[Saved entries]

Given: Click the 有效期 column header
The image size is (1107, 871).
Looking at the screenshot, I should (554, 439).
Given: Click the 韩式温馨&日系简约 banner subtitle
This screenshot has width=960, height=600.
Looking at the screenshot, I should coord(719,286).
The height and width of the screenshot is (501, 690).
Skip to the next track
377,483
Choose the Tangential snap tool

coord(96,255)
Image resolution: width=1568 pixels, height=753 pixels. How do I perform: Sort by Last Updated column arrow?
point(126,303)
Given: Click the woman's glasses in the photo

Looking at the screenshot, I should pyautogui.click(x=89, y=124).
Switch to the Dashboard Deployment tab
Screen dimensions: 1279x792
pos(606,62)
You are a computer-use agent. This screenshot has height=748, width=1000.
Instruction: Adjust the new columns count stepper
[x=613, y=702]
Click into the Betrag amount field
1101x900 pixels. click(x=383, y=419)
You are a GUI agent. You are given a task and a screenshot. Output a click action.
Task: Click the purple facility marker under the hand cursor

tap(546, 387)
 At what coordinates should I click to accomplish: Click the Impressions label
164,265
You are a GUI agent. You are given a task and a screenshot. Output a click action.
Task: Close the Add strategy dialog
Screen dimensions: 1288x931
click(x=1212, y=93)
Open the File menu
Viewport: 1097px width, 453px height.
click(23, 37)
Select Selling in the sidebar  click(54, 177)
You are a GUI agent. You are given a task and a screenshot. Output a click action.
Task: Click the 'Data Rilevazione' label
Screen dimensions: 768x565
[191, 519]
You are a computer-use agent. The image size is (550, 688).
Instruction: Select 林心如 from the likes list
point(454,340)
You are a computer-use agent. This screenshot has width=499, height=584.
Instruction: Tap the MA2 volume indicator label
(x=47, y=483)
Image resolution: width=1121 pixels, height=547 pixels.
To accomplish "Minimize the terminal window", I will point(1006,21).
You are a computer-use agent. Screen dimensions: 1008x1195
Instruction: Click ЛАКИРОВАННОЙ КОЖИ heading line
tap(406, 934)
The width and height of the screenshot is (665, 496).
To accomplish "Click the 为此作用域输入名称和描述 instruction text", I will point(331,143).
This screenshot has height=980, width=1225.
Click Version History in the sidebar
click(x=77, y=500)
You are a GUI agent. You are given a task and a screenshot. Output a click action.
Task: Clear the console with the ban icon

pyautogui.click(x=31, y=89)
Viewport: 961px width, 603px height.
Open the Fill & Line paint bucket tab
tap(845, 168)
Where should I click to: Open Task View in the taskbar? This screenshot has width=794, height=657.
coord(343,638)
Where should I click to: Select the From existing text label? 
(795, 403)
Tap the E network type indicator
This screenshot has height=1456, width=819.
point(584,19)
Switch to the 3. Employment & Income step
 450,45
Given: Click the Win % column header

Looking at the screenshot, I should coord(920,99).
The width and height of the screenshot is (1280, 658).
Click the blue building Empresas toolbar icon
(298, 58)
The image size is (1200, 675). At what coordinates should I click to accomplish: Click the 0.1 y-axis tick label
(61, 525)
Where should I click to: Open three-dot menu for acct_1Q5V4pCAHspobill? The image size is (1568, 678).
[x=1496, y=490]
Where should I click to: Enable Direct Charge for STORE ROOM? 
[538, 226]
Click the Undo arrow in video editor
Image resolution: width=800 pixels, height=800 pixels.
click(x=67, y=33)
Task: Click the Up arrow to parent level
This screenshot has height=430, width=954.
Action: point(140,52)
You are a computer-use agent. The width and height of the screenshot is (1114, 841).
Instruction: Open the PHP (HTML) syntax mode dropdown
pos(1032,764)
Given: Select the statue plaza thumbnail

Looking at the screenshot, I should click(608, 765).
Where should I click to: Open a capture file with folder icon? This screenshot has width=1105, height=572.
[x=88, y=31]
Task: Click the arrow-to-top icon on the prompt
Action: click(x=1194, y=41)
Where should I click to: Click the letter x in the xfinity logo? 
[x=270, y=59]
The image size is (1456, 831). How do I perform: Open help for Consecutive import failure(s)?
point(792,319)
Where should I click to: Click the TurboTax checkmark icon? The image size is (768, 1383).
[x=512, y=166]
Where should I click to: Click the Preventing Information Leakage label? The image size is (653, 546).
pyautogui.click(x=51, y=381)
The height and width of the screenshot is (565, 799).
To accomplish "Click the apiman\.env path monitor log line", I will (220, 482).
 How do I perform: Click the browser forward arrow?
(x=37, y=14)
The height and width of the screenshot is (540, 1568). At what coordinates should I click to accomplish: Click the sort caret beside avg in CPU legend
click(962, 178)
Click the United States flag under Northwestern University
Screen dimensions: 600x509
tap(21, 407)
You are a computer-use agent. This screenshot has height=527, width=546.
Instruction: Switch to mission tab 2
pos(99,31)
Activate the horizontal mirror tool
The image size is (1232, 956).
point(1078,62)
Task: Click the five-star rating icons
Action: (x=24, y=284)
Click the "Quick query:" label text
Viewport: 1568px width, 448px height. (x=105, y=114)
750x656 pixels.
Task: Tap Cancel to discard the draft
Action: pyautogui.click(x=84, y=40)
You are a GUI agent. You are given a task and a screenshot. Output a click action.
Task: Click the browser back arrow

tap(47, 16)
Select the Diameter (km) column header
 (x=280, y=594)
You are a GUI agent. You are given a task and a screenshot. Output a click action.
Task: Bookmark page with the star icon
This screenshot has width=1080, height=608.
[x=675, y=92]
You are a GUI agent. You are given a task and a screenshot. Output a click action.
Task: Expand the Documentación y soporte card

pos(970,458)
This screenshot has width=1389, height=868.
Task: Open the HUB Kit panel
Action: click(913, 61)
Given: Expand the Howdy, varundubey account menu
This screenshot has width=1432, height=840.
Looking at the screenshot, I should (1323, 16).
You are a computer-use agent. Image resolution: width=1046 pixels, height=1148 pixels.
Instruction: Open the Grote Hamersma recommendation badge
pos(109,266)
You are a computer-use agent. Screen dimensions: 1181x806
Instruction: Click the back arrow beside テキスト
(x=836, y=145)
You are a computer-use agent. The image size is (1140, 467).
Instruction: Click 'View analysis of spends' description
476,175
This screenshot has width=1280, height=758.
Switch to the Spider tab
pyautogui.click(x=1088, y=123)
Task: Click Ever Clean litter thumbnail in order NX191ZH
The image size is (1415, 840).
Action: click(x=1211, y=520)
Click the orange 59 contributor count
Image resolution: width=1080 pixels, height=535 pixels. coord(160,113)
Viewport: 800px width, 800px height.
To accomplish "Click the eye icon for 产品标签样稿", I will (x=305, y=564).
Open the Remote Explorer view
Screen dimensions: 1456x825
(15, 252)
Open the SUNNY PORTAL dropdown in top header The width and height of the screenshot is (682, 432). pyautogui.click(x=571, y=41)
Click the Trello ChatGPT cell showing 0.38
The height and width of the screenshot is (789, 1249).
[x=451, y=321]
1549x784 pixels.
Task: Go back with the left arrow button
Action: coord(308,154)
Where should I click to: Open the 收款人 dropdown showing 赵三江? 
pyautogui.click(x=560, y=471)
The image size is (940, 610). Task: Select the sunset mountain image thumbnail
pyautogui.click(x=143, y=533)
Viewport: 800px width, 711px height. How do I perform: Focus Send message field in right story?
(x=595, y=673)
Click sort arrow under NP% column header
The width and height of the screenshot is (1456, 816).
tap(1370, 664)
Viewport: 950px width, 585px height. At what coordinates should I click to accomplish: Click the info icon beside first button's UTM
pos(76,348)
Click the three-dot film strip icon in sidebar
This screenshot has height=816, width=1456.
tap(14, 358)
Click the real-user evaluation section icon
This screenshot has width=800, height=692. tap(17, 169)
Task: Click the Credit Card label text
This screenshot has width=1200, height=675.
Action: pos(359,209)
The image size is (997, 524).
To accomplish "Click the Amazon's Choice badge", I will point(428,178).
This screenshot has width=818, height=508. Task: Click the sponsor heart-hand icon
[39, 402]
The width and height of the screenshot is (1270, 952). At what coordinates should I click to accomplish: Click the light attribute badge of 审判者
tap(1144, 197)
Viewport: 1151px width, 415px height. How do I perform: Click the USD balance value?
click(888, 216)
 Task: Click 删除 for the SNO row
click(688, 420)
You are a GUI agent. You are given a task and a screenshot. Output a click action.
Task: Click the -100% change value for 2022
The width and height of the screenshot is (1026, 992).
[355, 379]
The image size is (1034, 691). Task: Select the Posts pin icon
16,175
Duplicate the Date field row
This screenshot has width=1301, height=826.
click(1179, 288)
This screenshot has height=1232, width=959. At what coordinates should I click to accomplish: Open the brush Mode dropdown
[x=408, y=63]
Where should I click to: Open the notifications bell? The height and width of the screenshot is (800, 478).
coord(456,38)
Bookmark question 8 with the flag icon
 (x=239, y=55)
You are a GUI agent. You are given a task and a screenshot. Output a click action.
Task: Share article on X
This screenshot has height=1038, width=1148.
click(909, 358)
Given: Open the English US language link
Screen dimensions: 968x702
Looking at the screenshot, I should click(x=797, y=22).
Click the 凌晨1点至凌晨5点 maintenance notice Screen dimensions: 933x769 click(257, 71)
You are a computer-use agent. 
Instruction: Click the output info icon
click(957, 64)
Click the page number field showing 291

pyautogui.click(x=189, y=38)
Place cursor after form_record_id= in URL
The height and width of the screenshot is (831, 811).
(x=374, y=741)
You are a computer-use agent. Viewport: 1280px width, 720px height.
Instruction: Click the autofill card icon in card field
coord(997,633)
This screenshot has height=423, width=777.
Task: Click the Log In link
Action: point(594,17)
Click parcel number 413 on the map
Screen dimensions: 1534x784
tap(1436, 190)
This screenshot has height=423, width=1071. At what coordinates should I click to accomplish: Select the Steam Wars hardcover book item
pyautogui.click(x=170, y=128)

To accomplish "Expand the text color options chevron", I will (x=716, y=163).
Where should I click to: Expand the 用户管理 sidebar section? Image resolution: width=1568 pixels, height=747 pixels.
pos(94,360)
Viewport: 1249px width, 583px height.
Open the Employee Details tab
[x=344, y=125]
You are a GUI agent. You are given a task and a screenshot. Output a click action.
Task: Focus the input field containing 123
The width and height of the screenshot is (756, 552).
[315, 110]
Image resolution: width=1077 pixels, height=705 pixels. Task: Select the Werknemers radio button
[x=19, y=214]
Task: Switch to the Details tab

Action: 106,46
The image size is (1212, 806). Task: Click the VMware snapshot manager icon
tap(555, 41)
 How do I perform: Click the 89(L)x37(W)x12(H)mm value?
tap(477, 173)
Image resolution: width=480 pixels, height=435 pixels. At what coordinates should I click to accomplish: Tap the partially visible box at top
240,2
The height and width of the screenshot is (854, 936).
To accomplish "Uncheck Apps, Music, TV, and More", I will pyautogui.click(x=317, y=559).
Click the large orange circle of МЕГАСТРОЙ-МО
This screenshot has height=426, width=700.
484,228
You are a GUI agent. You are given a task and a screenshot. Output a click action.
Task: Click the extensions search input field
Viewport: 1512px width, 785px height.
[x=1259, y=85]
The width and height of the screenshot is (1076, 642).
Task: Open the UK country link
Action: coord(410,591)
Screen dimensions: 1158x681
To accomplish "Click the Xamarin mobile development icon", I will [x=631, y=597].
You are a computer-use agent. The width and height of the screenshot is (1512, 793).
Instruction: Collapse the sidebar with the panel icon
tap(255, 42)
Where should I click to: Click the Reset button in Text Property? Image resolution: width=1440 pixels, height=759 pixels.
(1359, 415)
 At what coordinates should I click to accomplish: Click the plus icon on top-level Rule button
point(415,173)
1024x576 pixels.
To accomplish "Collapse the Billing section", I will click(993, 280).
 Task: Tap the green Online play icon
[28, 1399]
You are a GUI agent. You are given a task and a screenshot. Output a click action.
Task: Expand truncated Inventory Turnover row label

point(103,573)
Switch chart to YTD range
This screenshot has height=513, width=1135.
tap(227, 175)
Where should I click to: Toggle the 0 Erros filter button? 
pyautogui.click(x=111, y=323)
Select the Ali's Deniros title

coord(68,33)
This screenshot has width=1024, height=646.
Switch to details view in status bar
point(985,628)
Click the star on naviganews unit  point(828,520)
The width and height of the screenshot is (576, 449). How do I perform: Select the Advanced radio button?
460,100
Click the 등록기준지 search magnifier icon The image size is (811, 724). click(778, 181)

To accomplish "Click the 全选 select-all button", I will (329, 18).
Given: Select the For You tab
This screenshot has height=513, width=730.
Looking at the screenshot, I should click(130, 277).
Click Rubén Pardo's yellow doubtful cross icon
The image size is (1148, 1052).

TASK: State the number of lines in the preceding entries that include the word "input". Provide nothing else.

SOLUTION TO THIS TASK: 2